Ho Chi Minh City, April 2003

 

Artist Dang Van Ty and me

I am writing a few lines of my own impression in memory of the day his book presented oneself before the public as well as the day he and his wife Thuy took their daughter Mayly back to our fatherland to make preparations for our exhibition "Meeting in April" at the Fine Arts Museum in Ho Chi Minh City.

Artist Dang Van Ty is a child of Vietnam who has been away from our fatherland for several years but has never stopped grieving for his native country and his quiet, beautiful childhood. His ill fate accidentally pushed him to a great struggle, forcing him to win his predestination. Art was final cause and an effective weapon that helped him fight against his unhappiness. and solitude in the foreign land.

I was born and grown up in the North but the difficulties and obstaches on my salad days also made me freeze onto art to foster my hopes. And the marvel was that owing to the bridge of art, in spite of living apart from each other and being separated between the Orient and the Occident, I still knew, admired and liked him. And it was thanks to him that I could broaden the outlook of the world outside, simulaneously having a deeper understanding of confidences in human hearts: I am really grateful to him for it.¨

"Paintings are Human" in his works. All the styles of modern art are skillfully manifested by his virtuoso hand. His colors, which are somethimes shimmering and brillant, sometimes taciturn or resounding together with his sincere and profound sentiments, contain his restlessness and reflection on a person's lot. The affection in his paintings has won the viewers's hearts.

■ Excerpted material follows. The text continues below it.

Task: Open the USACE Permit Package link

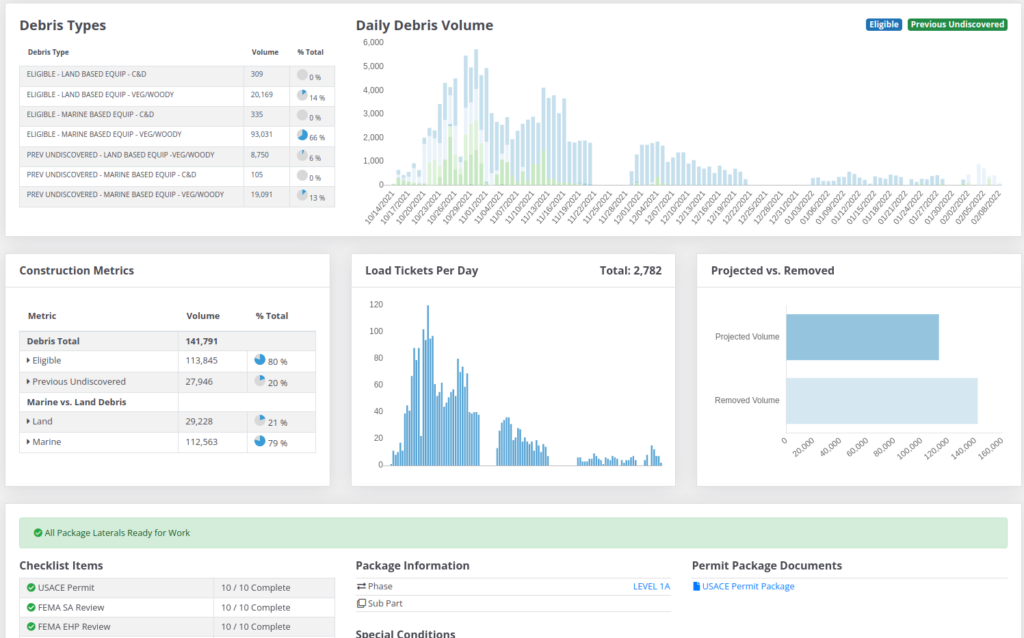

Being a handicapped child, victim of the war, he now becomes the pride of the overseas Vietnamese in Norway. His modesty and working spirit of renunciation enabled him to make a name for himeself in many fields in a highty cultural country.

Among the misearble children that had left our country that day, he returned in glory and happiness. On behalf of the Vietnamese, I beg to congratulate him cincerely. I wish I would have a chance of receiving you on a beautifully sunny day, and would, together with you, do something better and greater for this life.